Os bioatratores serão monitorados quinzenalmente, sendo os dados inseridos na plataforma aberta www.sisfaumar.com, já em operação.
Em formas artísticas, os bioatratores têm como principal matéria-prima as conchas de mariscos, são descartadas constantemente depois da retirada do marisco para alimento. Terão um destino mais nobre ao compor a base natural que vai sustentar o fragmento coral. As estátuas submersas, onde os corais crescerão, serão uma atração turística diferenciada e oportunidade para Educação Ambiental. Irão melhorar os habitats marinhos e expandir as populações pesqueiras, o que deve proporcionar oportunidades criativas, econômicas e de captura de carbono da atmosfera.

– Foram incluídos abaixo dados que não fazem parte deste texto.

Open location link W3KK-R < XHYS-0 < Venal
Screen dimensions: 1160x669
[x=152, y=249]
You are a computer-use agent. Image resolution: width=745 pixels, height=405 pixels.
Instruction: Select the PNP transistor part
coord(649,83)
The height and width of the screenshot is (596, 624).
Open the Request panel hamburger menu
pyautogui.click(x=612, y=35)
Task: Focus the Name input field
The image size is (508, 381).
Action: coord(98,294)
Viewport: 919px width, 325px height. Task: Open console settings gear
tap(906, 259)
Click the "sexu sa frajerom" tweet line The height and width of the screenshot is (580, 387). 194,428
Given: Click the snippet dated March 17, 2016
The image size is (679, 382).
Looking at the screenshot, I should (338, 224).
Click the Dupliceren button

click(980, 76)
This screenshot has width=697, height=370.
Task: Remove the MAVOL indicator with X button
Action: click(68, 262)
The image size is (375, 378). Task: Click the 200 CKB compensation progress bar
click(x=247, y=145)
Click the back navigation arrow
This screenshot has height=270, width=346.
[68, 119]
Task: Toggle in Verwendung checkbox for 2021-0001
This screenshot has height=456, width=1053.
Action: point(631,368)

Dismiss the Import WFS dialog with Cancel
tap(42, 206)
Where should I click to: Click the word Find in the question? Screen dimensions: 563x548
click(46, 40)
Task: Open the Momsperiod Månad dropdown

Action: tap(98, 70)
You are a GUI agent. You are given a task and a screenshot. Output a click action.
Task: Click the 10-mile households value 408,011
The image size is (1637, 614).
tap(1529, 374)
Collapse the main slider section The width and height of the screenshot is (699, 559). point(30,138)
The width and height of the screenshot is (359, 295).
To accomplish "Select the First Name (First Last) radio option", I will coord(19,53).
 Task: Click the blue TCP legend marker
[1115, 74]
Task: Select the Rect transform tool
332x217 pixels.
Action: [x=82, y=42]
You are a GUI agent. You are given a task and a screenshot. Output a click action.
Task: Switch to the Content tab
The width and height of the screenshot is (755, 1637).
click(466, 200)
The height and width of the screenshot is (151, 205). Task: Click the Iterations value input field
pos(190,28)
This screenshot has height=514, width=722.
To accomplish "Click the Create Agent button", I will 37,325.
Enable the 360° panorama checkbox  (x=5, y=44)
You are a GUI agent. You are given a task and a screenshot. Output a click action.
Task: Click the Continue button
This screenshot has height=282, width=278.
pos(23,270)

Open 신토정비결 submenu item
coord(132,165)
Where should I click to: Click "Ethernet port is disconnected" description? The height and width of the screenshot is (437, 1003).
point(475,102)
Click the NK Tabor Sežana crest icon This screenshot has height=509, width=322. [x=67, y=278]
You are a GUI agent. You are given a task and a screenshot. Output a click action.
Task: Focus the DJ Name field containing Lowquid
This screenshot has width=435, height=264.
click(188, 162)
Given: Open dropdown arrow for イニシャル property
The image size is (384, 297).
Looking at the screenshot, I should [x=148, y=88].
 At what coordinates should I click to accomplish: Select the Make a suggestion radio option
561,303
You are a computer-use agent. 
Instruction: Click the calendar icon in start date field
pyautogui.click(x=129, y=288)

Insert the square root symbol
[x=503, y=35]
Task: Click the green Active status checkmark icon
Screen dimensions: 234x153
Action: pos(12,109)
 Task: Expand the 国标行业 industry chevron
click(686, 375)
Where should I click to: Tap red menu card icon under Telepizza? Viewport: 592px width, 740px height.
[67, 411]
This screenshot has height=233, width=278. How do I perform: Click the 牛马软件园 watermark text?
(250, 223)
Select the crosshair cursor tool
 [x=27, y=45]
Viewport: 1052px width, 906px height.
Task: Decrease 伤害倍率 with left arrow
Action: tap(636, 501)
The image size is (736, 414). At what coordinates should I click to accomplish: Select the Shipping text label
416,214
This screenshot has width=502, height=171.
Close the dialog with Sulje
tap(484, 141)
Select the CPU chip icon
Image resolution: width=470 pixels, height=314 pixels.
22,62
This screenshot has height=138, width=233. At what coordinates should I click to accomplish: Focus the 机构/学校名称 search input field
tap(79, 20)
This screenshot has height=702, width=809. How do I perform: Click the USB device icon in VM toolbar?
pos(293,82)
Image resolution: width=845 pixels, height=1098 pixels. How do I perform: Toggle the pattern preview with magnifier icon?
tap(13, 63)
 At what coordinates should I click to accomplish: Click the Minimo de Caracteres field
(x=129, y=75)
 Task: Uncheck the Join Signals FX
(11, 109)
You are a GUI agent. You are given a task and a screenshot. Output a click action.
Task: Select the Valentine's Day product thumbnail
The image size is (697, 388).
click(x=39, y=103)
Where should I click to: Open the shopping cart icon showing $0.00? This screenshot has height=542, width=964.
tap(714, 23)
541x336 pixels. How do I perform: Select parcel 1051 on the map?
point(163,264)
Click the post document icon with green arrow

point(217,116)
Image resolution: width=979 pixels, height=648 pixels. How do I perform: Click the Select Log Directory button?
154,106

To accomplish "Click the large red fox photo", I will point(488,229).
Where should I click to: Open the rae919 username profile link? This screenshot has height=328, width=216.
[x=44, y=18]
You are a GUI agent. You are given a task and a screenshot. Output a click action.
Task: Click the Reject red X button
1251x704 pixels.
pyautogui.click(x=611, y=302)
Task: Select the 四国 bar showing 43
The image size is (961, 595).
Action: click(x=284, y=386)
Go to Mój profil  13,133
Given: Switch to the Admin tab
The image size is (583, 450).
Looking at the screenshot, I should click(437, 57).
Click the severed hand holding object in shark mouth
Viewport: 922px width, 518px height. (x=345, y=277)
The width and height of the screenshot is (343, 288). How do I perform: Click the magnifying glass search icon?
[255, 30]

Globalmente, existem projetos similares que utilizam diversas biotecnologias. O desafio no Brasil, é adaptar para as nossas espécies, que são endêmicas. Neste sentido, existe um projeto, em Porto de Galinhas, que tem sido base para a pesquisa na Paraíba.
Primeiros fragmentos
O dia em que os primeiros fragmentos de recifes manipulados biologicamente seriam colocados no mar do Seixas amanheceu chuvoso. A implantação da pesquisa integrava as atividades da Semana do Consumidor Consciente promovidas pelo Procon-PB, em alusão ao Dia da Água.
As pessoas seriam recebidas no Espaço Oceano, um local em frente ao mar, na Praia do Seixas, que agrega atividades náuticas e de pesquisa científica. Estavam presentes representantes da Superintendência do Meio Ambiente da Paraíba (Sudema); da Defensoria Pública da Paraíba; da PBTur; de ONGs; o capitão-de-fragata Erijansen de Souza Maciel, da Capitania dos Portos da Paraíba; o presidente da Fapesq-PB, Roberto Germano; o secretário-executivo da Ciência e Tecnologia da Paraíba, Rubens Freire; Késsia Liliana Dantas Bezerra Cavalcanti, superintendente do Procon-PB; o coronel Tibério, do Estado Maior da Polícia Militar da Paraíba; a coordenadora do curso de Medicina Veterinária do Centro Universitário Maurício de Nassau, Patrícia Oliveira; apoiadores da iniciativa privada e amigos.
A chuva que poderia atrapalhar caiu timidamente e recuou. No mar, o presidente da Fapesq, Roberto Germano, foi um dos convidados para implantar um dos fragmentos: “Só quando estamos aqui entendemos o impacto global que tem uma ação como esta. A Paraíba, com o litoral que tem, requer pesquisas científicas nesse nível”, afirmou. Christina Vasconcelos, coordenadora de Estudos Ambientais da Sudema, Alexsandro Batista, líder do Grupo CaiaquePB, e Daniel Crispim da Silva implantaram fragmentos de corais no recife.